==== Study text

The nation’s largest grid operator is facing a choice — between serving more data centers or keeping the lights on for all its existing customers.

In a complaint filed on November 25 with the Federal Energy Regulatory Commission, Monitoring Analytics, LLC, an independent market monitor for PJM, requested that the regulator mandate that the energy wholesaler only add large data centers to its system if all customers can be reliably served.

“PJM is currently proposing to allow the interconnection of large new data center loads that it cannot serve reliably and that will require load curtailments (black outs) of the data centers or of other customers at times,” the complaint read.

“That result is not consistent with the basic responsibility of PJM to maintain a reliable grid and is therefore not just and reasonable,” the complaint added.

PJM serves over 65 million people, including households and other consumers, across all or parts of 13 states and the District of Columbia. While it is not a utility provider, it helps move electricity across a service area of about 369,000 square miles.

According to the complaint, large data centers are responsible for higher transmission costs, as well as energy and capacity prices. Monitoring Analytics added that existing and expected data center loads already increased PJM’s capacity revenues in its last two capacity auctions by $16.6 billion, and the figure would only “continue to grow.”

The complaint also described a “Critical Issues” meeting among PJM’s Board of Managers to address the issue of data centers, but the board ultimately could not come to an agreement since “most stakeholders simply assume that PJM must agree to add large loads to the system.”

========
==== Given entries

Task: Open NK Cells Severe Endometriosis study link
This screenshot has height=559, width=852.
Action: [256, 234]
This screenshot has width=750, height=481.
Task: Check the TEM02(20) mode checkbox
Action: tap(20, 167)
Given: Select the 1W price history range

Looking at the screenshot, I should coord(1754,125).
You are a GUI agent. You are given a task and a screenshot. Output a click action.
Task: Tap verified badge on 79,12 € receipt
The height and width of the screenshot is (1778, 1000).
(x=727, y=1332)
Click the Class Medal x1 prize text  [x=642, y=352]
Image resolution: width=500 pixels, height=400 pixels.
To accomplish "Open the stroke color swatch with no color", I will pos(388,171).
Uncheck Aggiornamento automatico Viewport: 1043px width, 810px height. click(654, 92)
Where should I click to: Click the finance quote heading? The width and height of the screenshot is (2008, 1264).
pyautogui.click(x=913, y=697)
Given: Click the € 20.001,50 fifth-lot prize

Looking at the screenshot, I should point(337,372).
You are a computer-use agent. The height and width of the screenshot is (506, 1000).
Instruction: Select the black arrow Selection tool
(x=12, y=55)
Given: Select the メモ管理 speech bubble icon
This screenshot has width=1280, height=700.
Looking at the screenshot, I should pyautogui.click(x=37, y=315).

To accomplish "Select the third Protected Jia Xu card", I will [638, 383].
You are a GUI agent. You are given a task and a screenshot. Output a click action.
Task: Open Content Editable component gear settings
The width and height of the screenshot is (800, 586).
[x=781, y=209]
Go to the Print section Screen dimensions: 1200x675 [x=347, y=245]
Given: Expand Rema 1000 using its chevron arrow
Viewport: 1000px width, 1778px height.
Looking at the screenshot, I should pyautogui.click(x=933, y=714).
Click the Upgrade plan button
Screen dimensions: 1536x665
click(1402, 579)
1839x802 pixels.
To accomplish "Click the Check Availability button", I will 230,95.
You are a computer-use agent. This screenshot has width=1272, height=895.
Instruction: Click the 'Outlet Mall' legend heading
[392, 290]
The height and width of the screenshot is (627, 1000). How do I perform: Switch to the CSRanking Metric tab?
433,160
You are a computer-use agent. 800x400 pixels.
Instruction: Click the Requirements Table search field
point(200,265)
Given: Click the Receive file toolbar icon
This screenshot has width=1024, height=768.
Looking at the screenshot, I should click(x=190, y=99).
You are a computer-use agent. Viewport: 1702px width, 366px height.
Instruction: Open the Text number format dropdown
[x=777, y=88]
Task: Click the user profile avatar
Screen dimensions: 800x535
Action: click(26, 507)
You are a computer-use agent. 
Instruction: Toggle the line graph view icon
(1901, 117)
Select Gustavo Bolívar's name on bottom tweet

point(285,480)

========

*Problem to work on:*
Extend the text about PJM's data center complaint, starting after its final sentence. The records have no connection to the text about PJM and data centers.

*Final answer:*
The purpose of the complaint, wrote Monitoring Analytics, is to make the board’s job “significantly more manageable” if a regulator could clarify that PJM does have the authority to “require that the loads can be served reliably before allowing the loads to be added to the system.”

A spokesperson of PJM told Business Insider that the company is still “going through the complaint” and would not comment at this time. The spokesperson added that the Board of Managers is “expected to act on the large load issues raised” in the meeting and “should provide an indication of its next steps over the next few weeks.”

Large data centers have been driving up utility costs nationwide, particularly in states like Virginia, where the “data center alley” is located. The North American Electric Reliability Corporation wrote in a November report that data centers are one of the leading causes of a rise in energy demand this winter, which increases the risk of blackouts.

The Trump administration plans to invest $500 billion to build AI infrastructure in collaboration with OpenAI, Oracle, and Softbank. OpenAI CEO Sam Altman told the White House Office of Science and Technology Policy in a letter in October that the US should add 100 gigawatts of new power capacity annually to stay competitive in the AI race.